Melissa Meier: Laced/Skins/Masks is the current exhibit at bG Gallery. Brazilian artist Melissa Meier is internationally recognized for her evocative 3-dimensional installations, found-object sculptures, collages and photography. Meier has chosen vintage doily patterns for her laced works and has superimposed them on the faces of female subjects. The shapes of the faces, expressions, and attitudes of the women dictate the choice of doily. Doily patterns are the ultimate symbol of elegance, femininity and propriety, yet one wonders if they also represent the repression of women. In her “Laced” works, the doily is cut into the face. Often, the more “dainty” and intricate the pattern, the more aggressive the mask appears. With “Skins”, she has created sculptural clothing hybrids, utilizing natural materials such as sticks, stones, moss, eggshells, wheat, rice, crystals, corn, feathers, pinecones, sweet gumballs, and shells. In Meier’s photographic staged scenes, her handmade clay masks are used as a form of expressed emotion rather than concealed disguise. Further, depending on how the variables work together, she is often surprised how each mask takes on its own personality, its own story. Although the masks are not sculpted realistically, they appear to breath and live, whether a person is posing behind them or not. Thru June 7, 2021.
Mash Gallery’s current exhibition is PSYCH-O-DELIC: Works by Angela Johal and Haleh Mashian. Johal is a graphic artist from the Bay Area and whose colorful compositions are is juxtaposed with the vibrant figurative work of gallerist, Mashian. Thru June 26, 2021.
IN THE MUSEUMS
A recent visit with my mother took us to the beautifully designed Palm Springs Art Museum where we thoroughly enjoyed their current exhibition Agnes Pelton: Desert Transcendentalist. Although she painted conventional landscapes and portraits, Pelton (1881–1961) is most celebrated for her abstract compositions that reflect her interest in esoteric subjects and occult philosophies, including numerology and Agni Yoga with its principal focus on fire as a guiding force. Thru September 6, 2021.
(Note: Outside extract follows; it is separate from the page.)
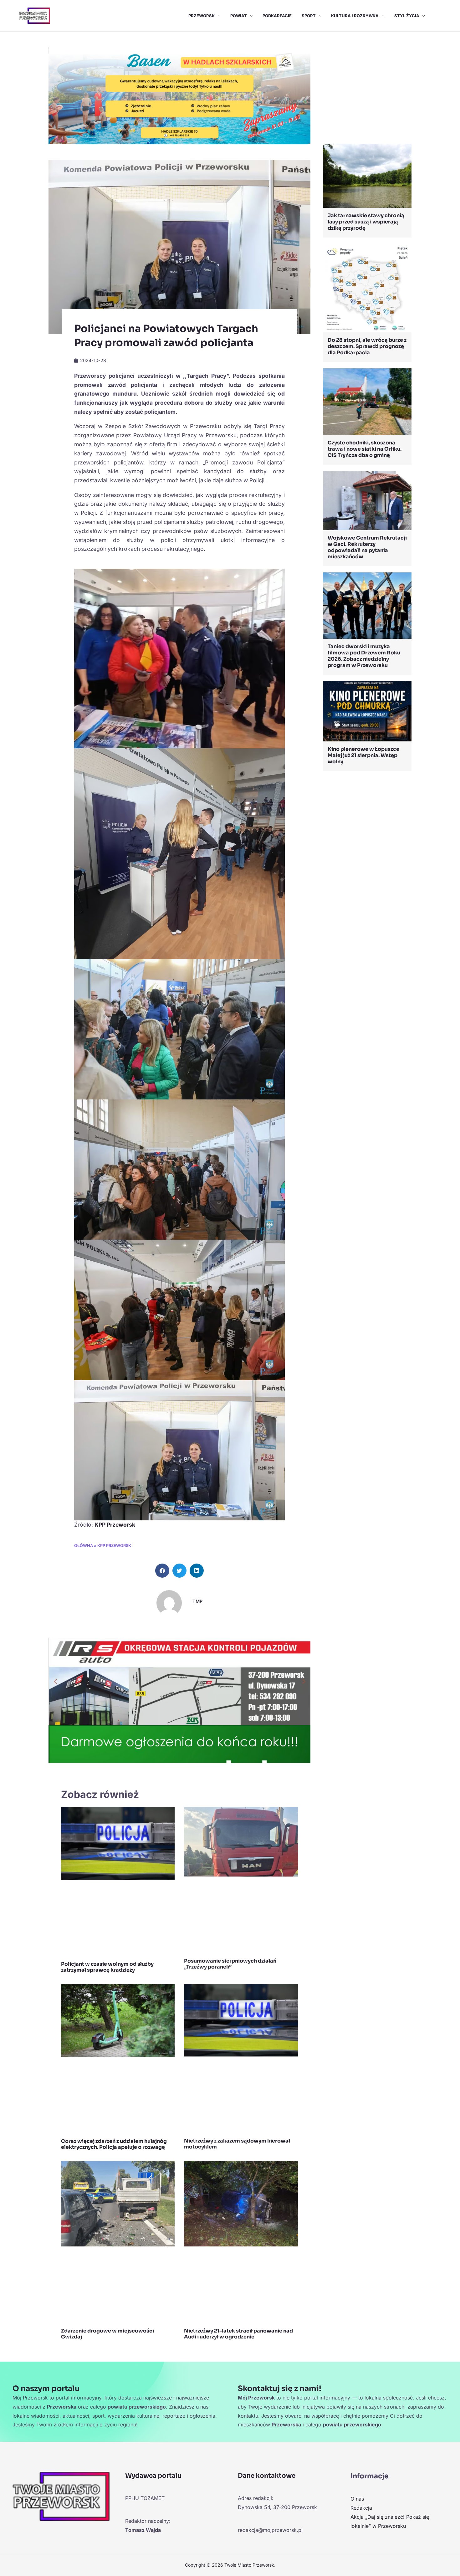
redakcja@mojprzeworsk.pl (270, 2530)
The California African American Museum presents April Bey: Atlantica, The Gilda Region curated by Mar Hollingsworth, Visual Arts Curator and Program Manager.
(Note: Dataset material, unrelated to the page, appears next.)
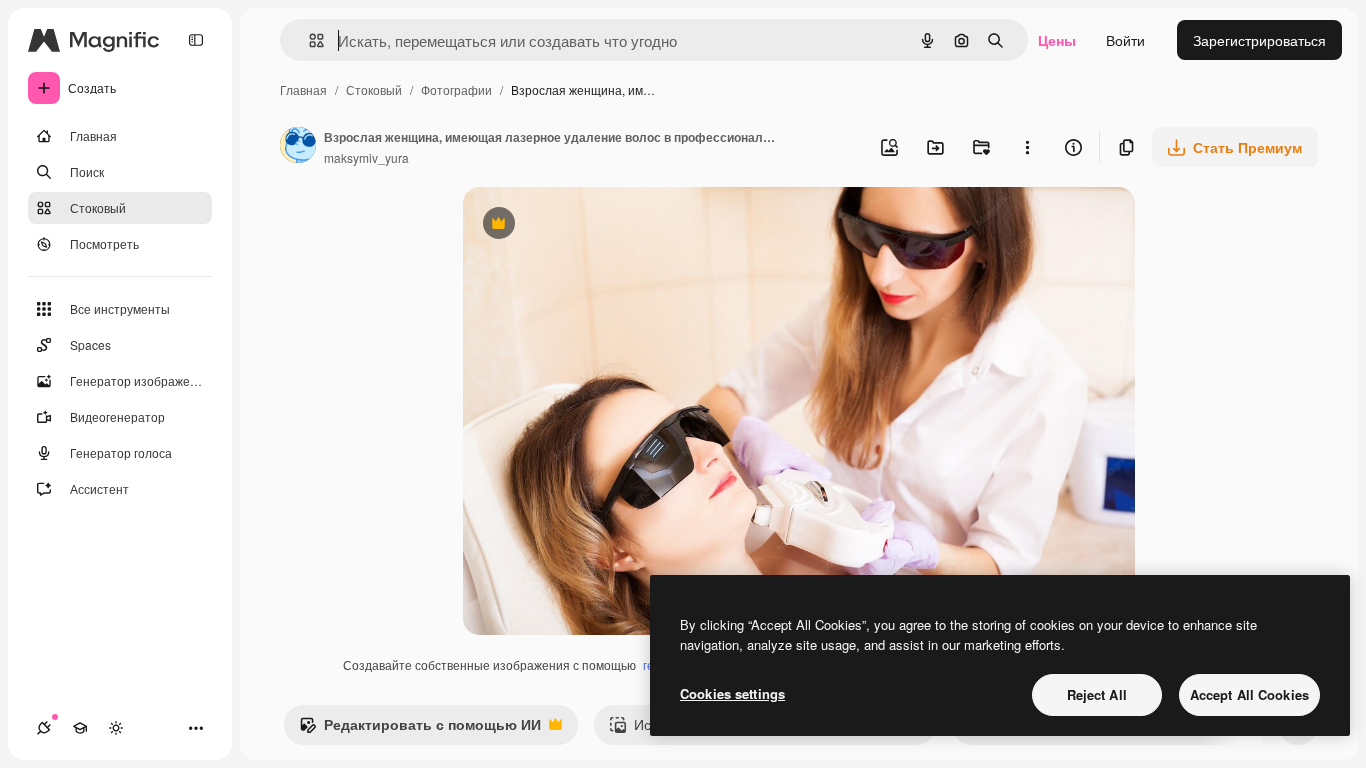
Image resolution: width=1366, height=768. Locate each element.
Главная (303, 89)
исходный (597, 225)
“In the exhibit, Bey, a Bahamian-American interdisciplinary artist presents an immersive installation that taps into Black Americans’ historical embrace of space travel and extraterrestrial visioning—a cultural movement dating back to the late 1960s and later termed Afrofuturism. Through this Afrofuturist lens, Bey reflects on subjects such as queerness, feminism, and internet culture in vibrant tableaux that combine living plants, video, music, photography, and oversized mixed-media paintings and textiles. The artist positions herself as an alien from the planet Atlantica, while her mission on Earth is to observe and report as an undercover agent. This imagined world and her general interest in storytelling come from her father, who would tell her childhood tales using alien narratives to illustrate how Black people were othered in the United States and The Bahamas. In contrast to the racial oppression and exploitation rampant on Earth, Atlantica offers a beautiful diasporic world in which Black people thrive and flourish.” (CAAM) Thru January 17, 2022.
Twenty Women Artists: Now curated by Alessandra Moctezuma at the Oceanside Museum of Art continues. “This exhibition is a collective reflection on the challenging conditions women face today. The Twenty Women Artists collective embodies a diverse cross-section of Southern California—they represent different generations and ethnic backgrounds, some of them are immigrants, some are parents, and others are career women or have tackled the balance of being both. This exhibition is an expression of the strong sense of community and support forged around the group.” Featured artists: Maite Benito Agahnia, Manuelita Brown, Diana Carey, Rin Colabucci, Bronle Crosby, Susan “Darnall, Ellen Dieter, Theresa Vandenberg Donche, Kaori Fukuyama, Julia C R Gray, Diane Hall, Kathleen Kane-Murrell, Kathy McChesney, Lori Mitchell, Gillian Moss, Alison Haley Paul, Julia San Roman-Naughton, Christine Schwimmer, Gail Titus, Brenda York. Thru August 1, 2021.